§ TASKS TO CARRY OUT
**A)** In the passage on biofertilizers and soil health, translate this sentence into Spanish: "Also, actual field studies on microbial diversity and activity are few."
**B)** Write the next few sentences of the passage on biofertilizers and soil health, starting after its final sentence.

§ SELECTED PASSAGE
___

Biopesticides can exert fungicidal, insecticidal, or nematocidal action via the microbial inoculate in the biofertilizer, a combination of them and possibly other auxiliary functions such as bird and mammal repellents or herbicides. According to recent classifications [4,5]. Bio-control action is due to multiple synergic mechanisms, generally including: i) production of antibiotics and other secondary metabolites (e.g., phenazines by Pseudomonas spp., lipopeptides by Bacillus spp., and hydrocyanic acid by Rhizobia); and ii) secretion of lytic and defense enzymes (e.g., chitinases, glucanases, peroxidases, polyphenol oxidases, and phenylalanine ammonia lyases produced by Trichoderma, Fusarium, Rhizoctonia, Serratia, Streptomyces and Bacillus strains) [6,7]. The drawback of using living microorganisms is that their efficacy is often unpredictable under changing field conditions, and their fitness is reduced by the presence of an indigenous microbiota difficult to displace by non-native microorganisms [7,8]. Additionally, the antagonistic interactions occurring in formulations containing more than one microbial species limit their potential in integrated pest management strategies [9,10].

Biofertilizer formulation

Table 1: Categorization of general goals for agro-ecosystems.


A key advantage of beneficial microorganisms is to assimilate phosphorus for their own requirement, which in turn available as its soluble form in sufficient quantities in soil. Pseudomonas, Bacillus, Micrococcus, Flavobacterium, Fusarium, Sclerotium, Aspergillus and Penicillium have been reported to be active in the solubilisation process [11]. A phosphate-solubilizing bacterial strain Micrococcus sp. has polyvalent properties including phosphate solubilization and siderophore production [12]. Similarly, two fungi Aspergillus fumigatus and A. Niger were isolated from decaying cassava peels were found to convert cassava wastes by the semi-solid fermentation technique to phosphate biofertilizers [13]. Aspergillus, Bacillus and Clostridium are found to be efficient in potassium solubilization in the soil and mobilize in different crops [14]. Mycorrhizal mutualistic symbiosis with plant roots (Figure 2) satisfies the plant nutrients demand [15] which leads to enhance plant growth and development and protect plants from pathogens attack and environmental stress [16]. Pseudomonas aeruginosa has been shown to withstand biotic and abiotic stresses [17]. Paul & Nair [18] found that P. fluorescens MSP-393 produces osmolytes and salt-stress induced proteins that overcome the negative effects of salt. Microbial inoculants genera in the OBD-Biofertilizer are isolated using the growth media in Table 1 from different agro biowaste and inoculated into the composted biofertilizer.

Climate change and soil biological health

It is commonly observed that applying only N or N + P can lead to a decline in particulate organic matter (>53 m fraction) and soil biological activity (soil respiration, microbial biomass C and N). These however improved significantly by moving towards balanced application through the addition of NPK or NPK+ organics [19]. Also, actual field studies on microbial diversity and activity are few. Contrary to a hypothesis that leaf litter produced under elevated CO2 and having a high C: N ratio would be difficult to decompose, the microorganisms were found to adapt to changing soil carbon input under elevated CO2 and there was no effect on their turnover and behaviour [20]. Expectedly, under 15 elevated CO2, increased immobilization of fertilizer N by stimulation of mineralization (SMB) of soil organic matter (SOM) nitrogen was observed [21].

___

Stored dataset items

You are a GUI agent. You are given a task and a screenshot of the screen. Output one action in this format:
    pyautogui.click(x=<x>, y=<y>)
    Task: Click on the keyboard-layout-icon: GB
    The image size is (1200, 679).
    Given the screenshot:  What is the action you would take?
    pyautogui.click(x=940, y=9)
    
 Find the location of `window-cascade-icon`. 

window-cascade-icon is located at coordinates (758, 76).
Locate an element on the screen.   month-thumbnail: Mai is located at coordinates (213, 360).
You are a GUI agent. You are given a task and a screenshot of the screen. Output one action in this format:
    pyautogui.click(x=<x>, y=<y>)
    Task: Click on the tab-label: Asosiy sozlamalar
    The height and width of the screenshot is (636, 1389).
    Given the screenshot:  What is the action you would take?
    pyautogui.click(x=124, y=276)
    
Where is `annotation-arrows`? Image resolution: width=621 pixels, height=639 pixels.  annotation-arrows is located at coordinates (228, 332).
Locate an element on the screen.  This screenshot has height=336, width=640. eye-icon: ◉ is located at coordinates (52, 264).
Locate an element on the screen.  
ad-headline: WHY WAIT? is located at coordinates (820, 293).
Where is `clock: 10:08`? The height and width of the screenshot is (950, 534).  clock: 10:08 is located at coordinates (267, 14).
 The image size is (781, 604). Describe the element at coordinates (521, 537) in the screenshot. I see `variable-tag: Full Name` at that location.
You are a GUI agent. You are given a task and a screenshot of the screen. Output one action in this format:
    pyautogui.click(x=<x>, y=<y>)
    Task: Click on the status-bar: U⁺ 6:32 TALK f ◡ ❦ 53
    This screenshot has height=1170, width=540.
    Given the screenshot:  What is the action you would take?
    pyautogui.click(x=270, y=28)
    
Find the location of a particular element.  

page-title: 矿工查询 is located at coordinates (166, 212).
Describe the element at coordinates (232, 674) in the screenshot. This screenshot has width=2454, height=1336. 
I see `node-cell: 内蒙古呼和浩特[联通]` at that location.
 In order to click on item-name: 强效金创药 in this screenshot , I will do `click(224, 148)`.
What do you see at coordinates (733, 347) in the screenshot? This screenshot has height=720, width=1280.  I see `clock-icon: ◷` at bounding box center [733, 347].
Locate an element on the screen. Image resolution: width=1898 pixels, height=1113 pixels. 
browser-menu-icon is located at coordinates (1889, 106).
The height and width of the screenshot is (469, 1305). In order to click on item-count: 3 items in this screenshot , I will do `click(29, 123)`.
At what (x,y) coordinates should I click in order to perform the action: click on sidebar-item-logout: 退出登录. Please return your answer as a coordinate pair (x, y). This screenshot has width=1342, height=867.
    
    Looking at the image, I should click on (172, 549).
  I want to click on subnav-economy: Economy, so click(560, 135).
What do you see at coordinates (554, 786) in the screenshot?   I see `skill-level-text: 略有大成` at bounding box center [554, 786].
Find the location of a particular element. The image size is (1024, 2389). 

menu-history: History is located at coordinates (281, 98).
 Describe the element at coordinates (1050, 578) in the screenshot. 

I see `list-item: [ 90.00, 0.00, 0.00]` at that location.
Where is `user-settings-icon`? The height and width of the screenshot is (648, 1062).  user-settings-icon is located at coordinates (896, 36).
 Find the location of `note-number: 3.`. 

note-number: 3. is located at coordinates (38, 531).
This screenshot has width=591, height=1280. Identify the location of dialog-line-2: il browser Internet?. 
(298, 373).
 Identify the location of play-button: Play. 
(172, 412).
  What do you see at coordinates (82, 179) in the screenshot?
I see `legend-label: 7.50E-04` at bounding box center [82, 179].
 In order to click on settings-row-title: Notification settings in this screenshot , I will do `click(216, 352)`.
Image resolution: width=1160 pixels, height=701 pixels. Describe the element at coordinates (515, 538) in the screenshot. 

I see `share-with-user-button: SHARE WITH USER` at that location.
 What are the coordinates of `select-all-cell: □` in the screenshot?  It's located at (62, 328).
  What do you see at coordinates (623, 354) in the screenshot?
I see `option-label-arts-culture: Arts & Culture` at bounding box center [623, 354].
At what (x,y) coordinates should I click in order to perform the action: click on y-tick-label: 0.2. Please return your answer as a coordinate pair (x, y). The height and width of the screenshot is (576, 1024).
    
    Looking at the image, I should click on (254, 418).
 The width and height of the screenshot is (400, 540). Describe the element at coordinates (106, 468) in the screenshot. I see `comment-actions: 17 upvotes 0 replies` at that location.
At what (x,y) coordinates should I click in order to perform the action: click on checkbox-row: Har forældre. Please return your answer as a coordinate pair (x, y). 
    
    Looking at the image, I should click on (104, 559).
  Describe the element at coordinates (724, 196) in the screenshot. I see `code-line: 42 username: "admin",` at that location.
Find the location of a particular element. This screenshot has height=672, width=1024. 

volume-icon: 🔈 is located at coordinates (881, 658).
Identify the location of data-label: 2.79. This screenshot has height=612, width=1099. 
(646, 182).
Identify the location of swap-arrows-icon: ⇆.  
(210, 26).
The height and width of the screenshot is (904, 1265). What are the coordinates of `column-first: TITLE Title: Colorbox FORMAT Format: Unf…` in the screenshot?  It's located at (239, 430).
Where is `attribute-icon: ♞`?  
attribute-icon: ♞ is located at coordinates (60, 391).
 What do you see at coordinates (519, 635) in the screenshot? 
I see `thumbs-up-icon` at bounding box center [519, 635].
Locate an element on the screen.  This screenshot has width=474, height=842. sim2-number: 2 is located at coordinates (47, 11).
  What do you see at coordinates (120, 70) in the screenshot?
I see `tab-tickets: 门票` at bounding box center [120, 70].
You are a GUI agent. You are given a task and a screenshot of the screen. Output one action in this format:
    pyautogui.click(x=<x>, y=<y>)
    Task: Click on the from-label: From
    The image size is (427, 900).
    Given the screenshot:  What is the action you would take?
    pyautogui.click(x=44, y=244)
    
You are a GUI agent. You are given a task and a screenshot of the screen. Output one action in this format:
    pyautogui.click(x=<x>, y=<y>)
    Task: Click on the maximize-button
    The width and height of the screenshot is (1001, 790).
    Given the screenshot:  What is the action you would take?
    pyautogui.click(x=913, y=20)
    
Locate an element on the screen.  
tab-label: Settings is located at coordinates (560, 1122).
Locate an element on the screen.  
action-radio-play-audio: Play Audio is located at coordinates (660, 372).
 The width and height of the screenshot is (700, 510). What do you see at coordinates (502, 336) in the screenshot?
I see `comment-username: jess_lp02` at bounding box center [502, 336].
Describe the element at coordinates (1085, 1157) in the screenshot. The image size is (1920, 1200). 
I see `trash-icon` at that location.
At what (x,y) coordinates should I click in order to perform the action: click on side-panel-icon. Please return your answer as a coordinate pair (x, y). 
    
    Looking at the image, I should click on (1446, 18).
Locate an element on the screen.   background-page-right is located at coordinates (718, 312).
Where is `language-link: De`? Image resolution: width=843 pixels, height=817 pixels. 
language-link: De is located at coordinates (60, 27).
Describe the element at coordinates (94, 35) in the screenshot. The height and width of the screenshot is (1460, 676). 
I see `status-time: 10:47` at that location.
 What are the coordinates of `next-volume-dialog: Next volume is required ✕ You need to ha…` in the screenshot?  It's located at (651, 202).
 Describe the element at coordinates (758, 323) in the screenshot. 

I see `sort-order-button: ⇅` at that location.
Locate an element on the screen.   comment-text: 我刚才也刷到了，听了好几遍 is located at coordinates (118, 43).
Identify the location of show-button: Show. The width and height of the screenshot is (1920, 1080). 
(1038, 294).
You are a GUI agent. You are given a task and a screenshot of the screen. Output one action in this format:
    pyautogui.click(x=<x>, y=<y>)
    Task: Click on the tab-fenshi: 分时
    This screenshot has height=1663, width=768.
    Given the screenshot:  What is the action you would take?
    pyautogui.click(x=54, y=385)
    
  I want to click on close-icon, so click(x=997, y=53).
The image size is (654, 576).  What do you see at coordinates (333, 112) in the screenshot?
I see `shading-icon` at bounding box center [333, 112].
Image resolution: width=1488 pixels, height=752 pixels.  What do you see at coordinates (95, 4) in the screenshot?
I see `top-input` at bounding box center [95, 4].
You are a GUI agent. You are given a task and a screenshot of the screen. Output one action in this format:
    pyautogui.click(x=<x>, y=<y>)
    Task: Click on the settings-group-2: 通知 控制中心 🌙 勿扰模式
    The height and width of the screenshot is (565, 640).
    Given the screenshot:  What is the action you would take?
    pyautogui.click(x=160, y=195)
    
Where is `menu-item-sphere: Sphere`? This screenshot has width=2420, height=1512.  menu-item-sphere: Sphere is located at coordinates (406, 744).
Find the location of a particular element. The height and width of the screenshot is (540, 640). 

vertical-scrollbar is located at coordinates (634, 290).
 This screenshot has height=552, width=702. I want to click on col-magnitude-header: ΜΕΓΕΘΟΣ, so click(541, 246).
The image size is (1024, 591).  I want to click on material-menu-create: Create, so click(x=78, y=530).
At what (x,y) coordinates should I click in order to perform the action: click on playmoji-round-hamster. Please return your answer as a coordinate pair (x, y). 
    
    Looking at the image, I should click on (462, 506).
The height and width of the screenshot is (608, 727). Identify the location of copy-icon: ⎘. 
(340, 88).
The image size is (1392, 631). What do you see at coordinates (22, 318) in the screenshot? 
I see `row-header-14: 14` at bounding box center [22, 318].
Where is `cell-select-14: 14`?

___

§ RESULTS
**A)** Además, los estudios de campo reales sobre la diversidad y la actividad microbianas son escasos.

**B)**
Thus, greater microbial demand for N (>27%) was observed under elevated CO2 [22]. As warmer temperatures are maintained, the less efficient use of carbon by the microbes causes them to decrease in number, eventually resulting in less carbon dioxide being emitted into the atmosphere [23] via an agricultural soil vis-à-vis a desert soil (warmed in real world over time) attests this reality. Mycorrhizal and N2-fixing relationships are generally enhanced by CO2 enrichment, but effects of warming are highly variable [24]. There are reports proving that soil resistance and resilience is linked to soil biodiversity [25] and ‘higher’ soil diversity protects the soil against ecosystem malfunctions under stress or disturbance: an ‘insurance hypothesis’ linked to soil biodiversity [26].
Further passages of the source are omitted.